Includes coronary artery disease, heart failure, or cerebrovascular disease. This AHO was not available for 34 participants.
Based on patient-reported prescription medications taken for at least the past 4 weeks. Medication indication was classified as used for anxiety and/or depression according to both (1) its pharmacological class and (2) if patients indicated its use was for anxiety and/or depression. Participants could report use of more than one medication for anxiety and/or depression. Medications used by 123 participants include alprazolam (n=10), bupropion (n=11), buspirone (n=2), citalopram (n=9), clomipramine (n=1), clonazepam (n=21), desvenlafaxine (n=1), duloxetine (n=8), escitalopram (n=25), fluoxetine (n=8), fluvoxamine (n=1), lorazepam (n=9), mirtazapine (n=2), nortriptyline (n=1), paroxetine (n=12), sertraline (n=17), trazodone (n=5), and venlafaxine (n=12).
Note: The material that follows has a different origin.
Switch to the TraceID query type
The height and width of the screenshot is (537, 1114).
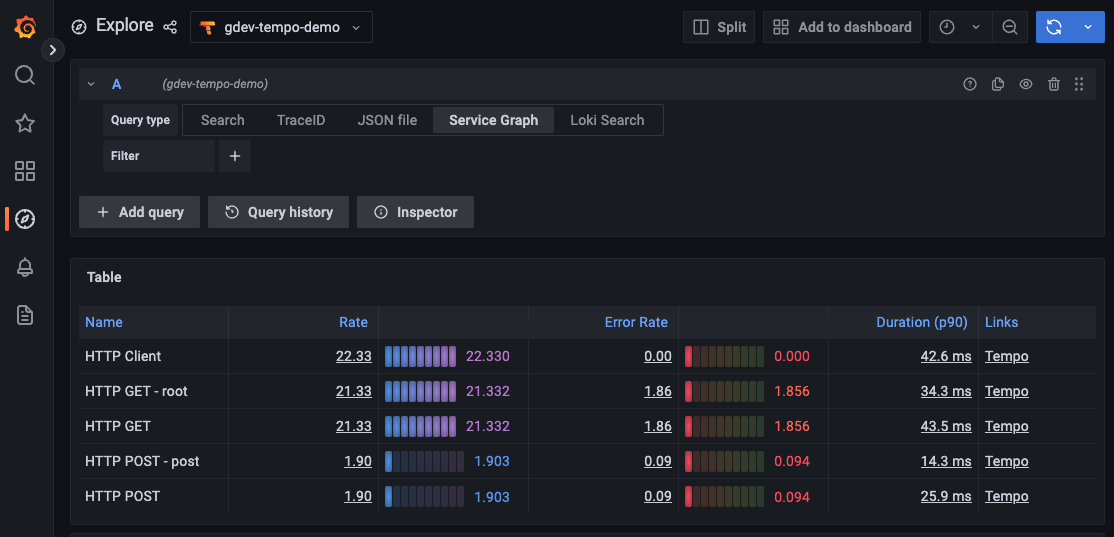(300, 120)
Noise exposure information was not available for 26 participants. This include 15 participants who did not reply to questions related to work-related noise exposure and non-work related noise exposure, 1 patient who answered “no” to work-related noise exposure, but did not reply to the question regarding non-work related noise exposure, and 10 patients who answered “no” to non-work related noise exposure, but did not reply to the question regarding work-related noise. Among 582 patients reporting noise exposure, 216, 151, and 215 had work-related only, non-work-related only, and both work-related and non-work-related noise exposure, respectively.
Self-reported health not stated for 15 participants. Among 97 participants with self-reported rated as “fair or poor,” 86 and 11 participants indicated fair and poor heath, respectively.